Take a look at the screenshot below. I was working on a problem to analyze the shortest path between nodes in a huge graph and ended up looking at some really fascinating code. One of the most famous algorithms in computer science is Dijksta’s Shortest Path algorithm. The Wikipedia entry on the topic is pretty good for the most part but has a couple of huge omissions of explanation. The algorithm has these steps
. . . 7 Q := the set of all nodes in Graph ; // add all nodes 8 while Q is not empty: // main loop 9 u := vertex in Q with smallest distance in dist ; 10 if dist[u] = infinity: 11 break ; 12 end if ; 13 remove u from Q ; 14 for each neighbor v of u: . . . 19 decrease-key v in Q ; // Reorder v in the Queue . . .
The algorithm implies that Q is a queue.

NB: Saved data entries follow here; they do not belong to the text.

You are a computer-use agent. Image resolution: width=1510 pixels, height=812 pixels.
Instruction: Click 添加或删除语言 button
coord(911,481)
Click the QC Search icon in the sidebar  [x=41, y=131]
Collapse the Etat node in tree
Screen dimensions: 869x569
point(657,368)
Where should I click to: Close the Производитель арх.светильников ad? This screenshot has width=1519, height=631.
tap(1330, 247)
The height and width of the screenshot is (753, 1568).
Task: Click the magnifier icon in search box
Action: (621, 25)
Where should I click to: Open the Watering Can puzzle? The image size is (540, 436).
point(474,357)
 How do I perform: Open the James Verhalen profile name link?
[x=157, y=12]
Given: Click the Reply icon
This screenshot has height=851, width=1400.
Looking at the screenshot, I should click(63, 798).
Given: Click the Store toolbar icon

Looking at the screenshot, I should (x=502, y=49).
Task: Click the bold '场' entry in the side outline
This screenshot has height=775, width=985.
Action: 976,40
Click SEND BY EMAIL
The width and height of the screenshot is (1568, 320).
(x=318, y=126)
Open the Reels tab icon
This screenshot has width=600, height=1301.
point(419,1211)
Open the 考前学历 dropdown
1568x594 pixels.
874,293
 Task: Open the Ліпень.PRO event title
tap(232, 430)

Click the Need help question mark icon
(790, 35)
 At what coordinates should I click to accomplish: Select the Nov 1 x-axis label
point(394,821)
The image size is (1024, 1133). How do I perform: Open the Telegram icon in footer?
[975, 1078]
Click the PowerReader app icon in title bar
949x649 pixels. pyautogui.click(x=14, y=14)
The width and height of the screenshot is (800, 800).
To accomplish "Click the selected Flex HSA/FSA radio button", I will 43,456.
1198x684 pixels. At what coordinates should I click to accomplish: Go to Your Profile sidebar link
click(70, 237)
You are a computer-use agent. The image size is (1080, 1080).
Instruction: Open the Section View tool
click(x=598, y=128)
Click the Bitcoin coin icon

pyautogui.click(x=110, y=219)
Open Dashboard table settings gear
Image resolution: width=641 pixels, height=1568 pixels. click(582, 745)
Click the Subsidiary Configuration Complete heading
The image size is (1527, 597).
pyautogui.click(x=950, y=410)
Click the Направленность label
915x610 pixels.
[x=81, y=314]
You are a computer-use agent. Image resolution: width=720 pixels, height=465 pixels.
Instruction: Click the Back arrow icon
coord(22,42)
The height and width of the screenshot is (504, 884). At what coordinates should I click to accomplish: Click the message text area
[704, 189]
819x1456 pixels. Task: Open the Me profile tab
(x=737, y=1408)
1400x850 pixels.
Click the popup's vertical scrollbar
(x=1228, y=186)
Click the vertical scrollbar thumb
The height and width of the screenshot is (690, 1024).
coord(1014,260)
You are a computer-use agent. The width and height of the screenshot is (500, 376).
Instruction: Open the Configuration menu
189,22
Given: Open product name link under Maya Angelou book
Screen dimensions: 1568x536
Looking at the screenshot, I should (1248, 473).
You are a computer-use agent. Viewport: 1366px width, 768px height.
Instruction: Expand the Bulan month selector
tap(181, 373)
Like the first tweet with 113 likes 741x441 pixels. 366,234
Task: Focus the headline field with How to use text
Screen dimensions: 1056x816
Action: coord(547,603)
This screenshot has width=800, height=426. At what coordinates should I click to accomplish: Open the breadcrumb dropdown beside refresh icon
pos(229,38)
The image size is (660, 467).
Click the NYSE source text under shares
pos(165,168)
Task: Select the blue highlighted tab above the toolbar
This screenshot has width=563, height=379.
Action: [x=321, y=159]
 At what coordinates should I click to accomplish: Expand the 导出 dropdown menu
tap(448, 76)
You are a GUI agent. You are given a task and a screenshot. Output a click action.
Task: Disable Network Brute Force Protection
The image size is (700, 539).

But notice that on line 9, you don’t necessarily remove the front item, so you must scan the entire Q to find an item with smallest distance value. So in this algorithm Q is actually a list of some sort. This would be horrible if the graph is huge and you’re doing multiple calls to shortest path. You can avoid the linear search if you make Q a priority queue ordered by the distance value (so the distance value is the priority). With a priority queue the smallest distance will be always be at the front. OK, but then on step 19 a value in the priority queue must be changed and so the priority queue would have to be reordered. This would be another linear search to find the item to change so you’re back where you started with regards to performance. You can get around this gotcha by making Q a random access priority queue, that is, a priority queue (where the front item always is the one with the smallest distance) but one where you can instantly look up the location within the queue of an item so you can change the priority (and then you’d have to reorder the queue but this is O(lg n) as long as you are using a binary heap for the underlying storage). To create a random access priority queue you can augment the priority queue data store (a binary heap) with a dictionary collection that holds the indexes in the heap of location of all items. Notice that this in turn implies that the items in the random access priority queue all have a unique ID of some sort. In the case of Dijkstra’s shortest path algorithm this unique ID would be a graph node ID. Yikes! Anyway, I coded up a random access priority queue for Dijkstra’s shortest path and it was extremely challenging and fun. Testing this beast was a fascinating problem in its own right. As if this isn’t enough, I hard-coded the random access priority queue assuming details about the graph (like the node ID is a long named nodeID and the distance is a double named distance). To make the random access priority queue generic so that it can operate on graphs defined differently opens up a whole new can of worms that lead to multiple interfaces! All in all, a really interesting problem. I’ll post the code sometime if I get the chance.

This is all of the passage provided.